Extrait fourni:

+---+

C'était une époque, vers 1850 où les enfants travaillaient à l'usine avec leurs parents, où il n'y avait guère que le dimanche pour se reposer. La misère des ouvriers leur permettait tout juste de subsister et de se reproduire, sans les mettre forcément à l'abri de la tuberculose. C'était pour les marxistes l'occasion de montrer que le contrat de travail formalisait l'exploitation capitaliste. Un contrat pourtant librement signé par les parties : un échange salaire contre force de travail qui comme tout échange libre ne pouvait profiter qu'aux échangeurs. Car aussi incroyable que cela puisse paraître aujourd'hui, cette vie de labeur misérable représentait une avancée sociale par rapport à la situation préexistante à la Révolution Industrielle. Comme le démontrait Maslow, la seule motivation du salarié consistait alors à satisfaire ses besoins physiologiques. Besoins hypothétiquement remplis dans les campagnes où la moitié des enfants mourraient en bas âges et les femmes en couches.

 

Ces besoins désormais satisfaits, la motivation du salarié devait s'appuyer sur des besoins d'ordre supérieur. Ce n'est pas tant la réduction du temps de travail qui importait que la satisfaction d'avoir un toit, un endroit où maintenir sa famille à l'abri de la nécessité. Nous traversons alors la grande époque du paternalisme, des cités et magasins ouvriers sont mis en place par les grandes manufactures. Avant la marotte de l'entreprise citoyenne, le patron se voulait le père de ses employés.

+---+

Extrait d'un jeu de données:
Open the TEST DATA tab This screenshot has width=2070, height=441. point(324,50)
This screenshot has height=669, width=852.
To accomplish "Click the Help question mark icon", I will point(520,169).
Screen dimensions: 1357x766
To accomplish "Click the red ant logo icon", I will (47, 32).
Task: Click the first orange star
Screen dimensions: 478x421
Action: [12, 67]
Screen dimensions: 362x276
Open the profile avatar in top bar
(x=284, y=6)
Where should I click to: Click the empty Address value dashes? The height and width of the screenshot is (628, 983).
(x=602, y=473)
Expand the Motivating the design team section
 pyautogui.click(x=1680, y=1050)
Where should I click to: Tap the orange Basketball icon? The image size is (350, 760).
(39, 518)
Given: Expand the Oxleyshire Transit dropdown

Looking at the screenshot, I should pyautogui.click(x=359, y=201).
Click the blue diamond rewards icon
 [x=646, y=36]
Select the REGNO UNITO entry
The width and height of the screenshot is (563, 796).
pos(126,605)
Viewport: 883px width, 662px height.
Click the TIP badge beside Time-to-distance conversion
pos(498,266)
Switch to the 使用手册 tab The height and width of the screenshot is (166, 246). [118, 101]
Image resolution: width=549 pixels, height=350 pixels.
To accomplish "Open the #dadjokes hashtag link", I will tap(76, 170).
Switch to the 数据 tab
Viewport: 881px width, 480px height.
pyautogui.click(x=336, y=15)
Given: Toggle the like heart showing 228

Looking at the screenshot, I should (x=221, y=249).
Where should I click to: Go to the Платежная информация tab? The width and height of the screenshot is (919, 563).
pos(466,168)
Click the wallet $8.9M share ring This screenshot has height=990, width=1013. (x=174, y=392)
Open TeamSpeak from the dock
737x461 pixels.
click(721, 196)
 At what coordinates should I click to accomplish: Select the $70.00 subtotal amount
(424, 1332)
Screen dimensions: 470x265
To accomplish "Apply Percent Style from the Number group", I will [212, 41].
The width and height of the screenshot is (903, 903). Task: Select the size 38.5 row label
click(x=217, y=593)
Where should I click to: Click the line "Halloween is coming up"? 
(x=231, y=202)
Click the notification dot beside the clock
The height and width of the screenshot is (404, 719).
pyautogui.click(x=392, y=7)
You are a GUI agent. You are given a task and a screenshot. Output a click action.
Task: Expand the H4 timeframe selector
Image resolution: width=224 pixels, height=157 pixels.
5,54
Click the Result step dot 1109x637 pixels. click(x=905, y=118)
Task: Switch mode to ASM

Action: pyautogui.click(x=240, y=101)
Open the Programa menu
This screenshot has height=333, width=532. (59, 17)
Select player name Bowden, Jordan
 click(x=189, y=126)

+---+

Consignes:
a) D'après le texte sur le travail ouvrier vers 1850, à l'époque du paternalisme, que voulait être le patron pour ses employés ?
b) Indiquez combien de lignes des enregistrements contiennent la chaîne "will", en tenant compte de la casse. Donnez uniquement le nombre.
Le texte et les enregistrements sont deux documents indépendants.

Corrigés:
a) Le patron se voulait le père de ses employés.

b) 4